Aantalsregulatie. Het geboortencijfer van veel organismen is buitengewoon hoog. Sommige vissen leggen honderdduizend eieren, oesters hebben miljoenen larven en zelfs een olifantenpaar zou in 750 jaar 19 mln. nakomelingen hebben gekregen, als deze groei niet door het milieu werd ingeperkt. Het sterftecijfer is meestal in redelijke verhouding tot het geboortencijfer, de groei (of afname) van de populatie zal hierdoor ook meestal binnen beperkte grenzen schommelen. Slechts als geen enkele milieufactor een beperking vormt, kan de groei exponentieel verlopen. Dit kan men waarnemen bij b.v. de introductie van enkele organismen in een lege ruimte (b.v. gistcellen op een voedingsbodem, de spreeuwen uit Europa die in Noord-Amerika zijn ingevoerd, of de Amerikaanse vogelkers in Europa).

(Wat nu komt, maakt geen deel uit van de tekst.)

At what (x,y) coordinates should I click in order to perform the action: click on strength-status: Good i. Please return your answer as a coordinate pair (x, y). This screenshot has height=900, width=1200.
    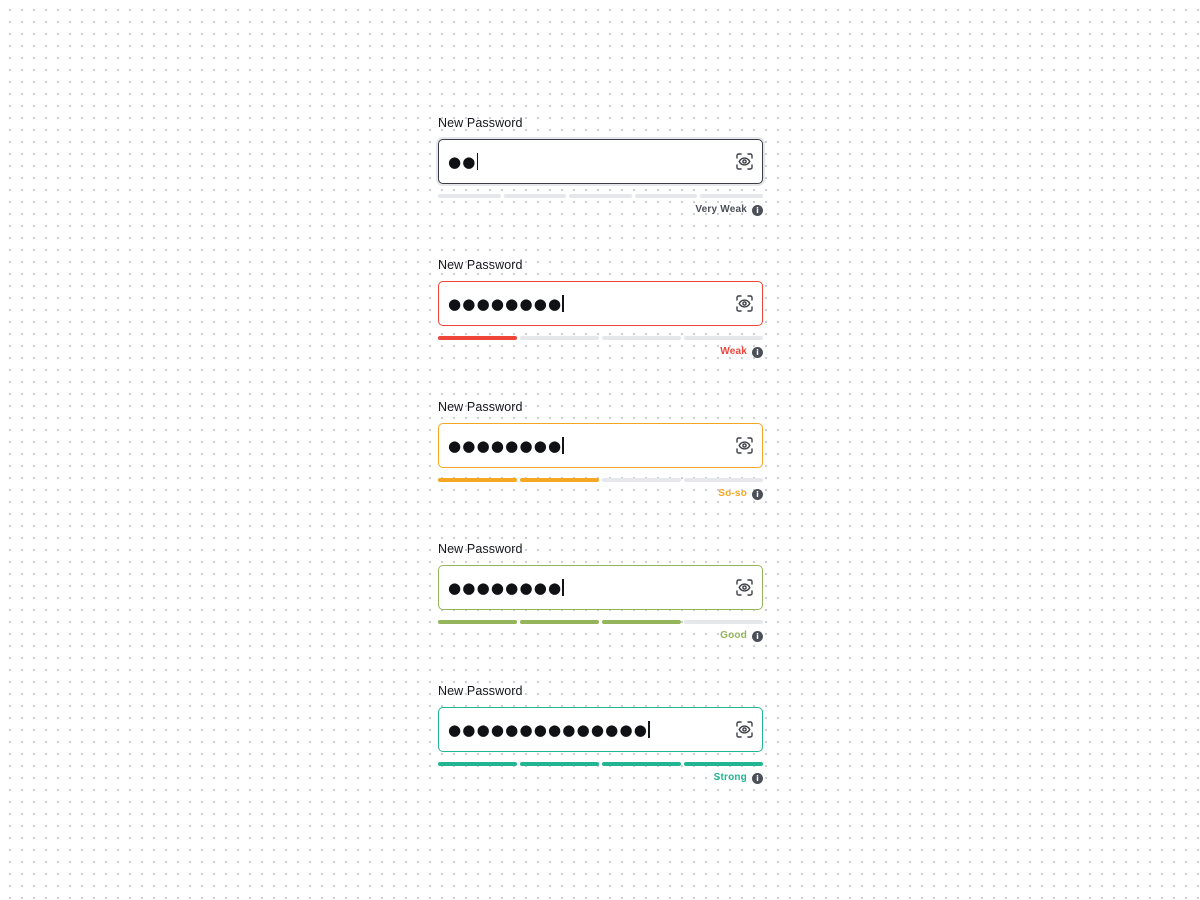
    Looking at the image, I should click on (742, 636).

In de regel zullen ook dan de milieufactoren niet onbeperkend blijven: de ruimte raakt vol, het voedsel raakt op. Op een gegeven ogenblik wordt de draagkracht van het milieu bereikt en daarmee komt de populatiedichtheid aan een zeker evenwichtsniveau. Vaak schommelt de populatiedichtheid om dit niveau door allerlei natuurlijke oorzaken, b.v. variaties in het abiotische milieu, zoals een plotselinge storm, een langdurige droogte of een extreem koude winter. Op de regelmatige seizoensveranderingen na, zijn de variaties in de abiotische factoren in het algemeen onregelmatig en oefenen daardoor op de populatie een invloed uit die onafhankelijk is van de populatiedichtheid. Veranderingen in de biotische factoren, zoals ziekteverwekkers, predatoren of voedselconcurrenten, zijn vaak juist wel dichtheidsafhankelijk: bij een lage dichtheid is hun invloed tamelijk klein, bij een hoge dichtheid relatief groot. In gevallen waarin de bepalende factor wat achterblijft bij de dichtheid van de soort die hij reguleert, kunnen cyclische schommelingen ontstaan.

Dit kan voorkomen bij b.v. een predator die gespecialiseerd is op een bepaalde prooi. Een voorbeeld van zo’n situatie vormen de lemmingen in het hoge noorden met de daarop jagende poolvossen en sneeuwuilen.

Ook de ruimtelijke verdeling van individuen in een populatie vormt een belangrijk kenmerk. Vaak ziet men een vorm van clustering, d.w.z. de individuen zitten dichter bij elkaar dan op grond van het toeval mag worden verwacht. Zo iets ziet men b.v. bij zich vegetatief vermeerderende planten en bij planten waarvan het zaad dicht bij de moeder op de grond terechtkomt; maar ook voor zeer veel dieren is het een voordeel om op een kluitje te (gaan) zitten en kuddes of troepen te vormen. Er zijn echter ook veel soorten die onderling juist concurreren om de beschikbare ruimte. Door hun territoriumgedrag wordt deze ruimte opgedeeld, waarbij de sterkere individuen vaak op de beste plaatsen komen en de zwakkere (vaak de jongen) worden gedwongen te migreren naar minder gunstige gebieden. Ook tussen verschillende soorten kan de ruimte worden opgedeeld, waarbij elk in een eigen niche terechtkomt.

De potentiële mogelijkheden (bepaald door de tolerantiegrenzen) van die soorten zijn dan groter dan de gerealiseerde. Dit verschijnsel kan zowel bij planten als bij dieren voorkomen.

Voor de bestrijding van plagen in de landen tuinbouw is kennis van de populatieopbouw van plaagsoorten van groot belang. Veel epidemieën zijn te voorkomen door tijdig te onderkennen waardoor en op welk moment er een populatie-explosie kan gaan optreden.